After years of hemming and hawing about whether a laptop would fit well with my Digital Lifestyle™, I gave in to the inevitable last week and picked up an educationally discounted 12″ PowerBook. My initial thinking was that a laptop would be a great complement to my PC, something that would be useful for group project work and taking notes (or, uh, otherwise passing the time) in class. In just a few days of use, though, the PowerBook has pretty much rendered GRAYBOX obsolete, much to my surprise.
First of all, the PowerBook specs for those who care:
- 1.5 GHz G4
- 1.25 GB RAM
- 64 MB nVidia video card w/DVI out
- 60 GB hard drive
- Software I care about: OmniGraffle, Adium, Adobe Creative Suite
Web development
I’m a hand-coder and don’t do anything exceptionally difficult from a technical perspective, just HTML and some basic PHP. I set up Apache and PHP on my PowerBook and I can develop and test webpages much more rapidly than I could on my PC. Instead of 1) editing, 2) saving, 3) uploading via FTP, and 4) refreshing a browser, I 1) edit a file and 2) refresh Safari. I know there are options to do this same thing in Windows, but IIS or Apache for Windows? Come on. Plus vi is nerdy chic in a way that notepad just can’t be.
Planning and wireframing
There’s no comparison to OmniGraffle. None. It was a large part of the reason I finally purchased the PowerBook.
Dashboard
I knew Dashboard was well-loved before I started using it, but it really is one of the best UI and functionality improvements to happen to an OS in a long time. I use widgets for Google Maps, 37signals’ Backpack, and iTunes, and I’m sure there are a million other great ones I haven’t discovered yet.
It’s the little things…
- Checking the weather: WeatherPulse for Windows is a nice bloat-free program, but being able to hit F12 and see the temp and forecast in the Dashboard is much easier.

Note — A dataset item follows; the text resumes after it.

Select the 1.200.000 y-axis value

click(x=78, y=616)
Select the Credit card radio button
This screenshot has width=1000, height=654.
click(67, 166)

- The keys on the keyboard have a great snap to them, and accidental keystrokes rarely happen, which is important when you cram so many keys into such a small space.
- Mail and Safari are surprisingly good. I expected to use Thunderbird and Firefox, but both are a little sluggish in comparison. An AdBlock-type extension for Safari would convert me full time.
- With the PowerBook’s DVI out, I can use my 19″ LCD on my desktop in either dual or single screen mode at full 1280×1024 resolution.
GRAYBOX dead?
Well, not quite. There are still some things that the PowerBook can’t accommodate. I have about 60 GB of music which I’ve been streaming over iTunes from my PC. I’m not sure I would want all that data on the laptop anyway. GRAYBOX has the DVD burner, so it will still be in charge of making legal backups of my DVD collection. Microsoft Office for Mac sucks hard. Later in the semester when I need to sit down and really hammer stuff out, I’m sure I’ll be doing it on the PC.
I can compare and contrast all I want, the biggest sign that I love my new Mac is that I’m blogging about it. On a Saturday night.
This post is dedicated to fbroz, who hung in there all these years gently reminding me that I both needed a laptop and it would make me cooler.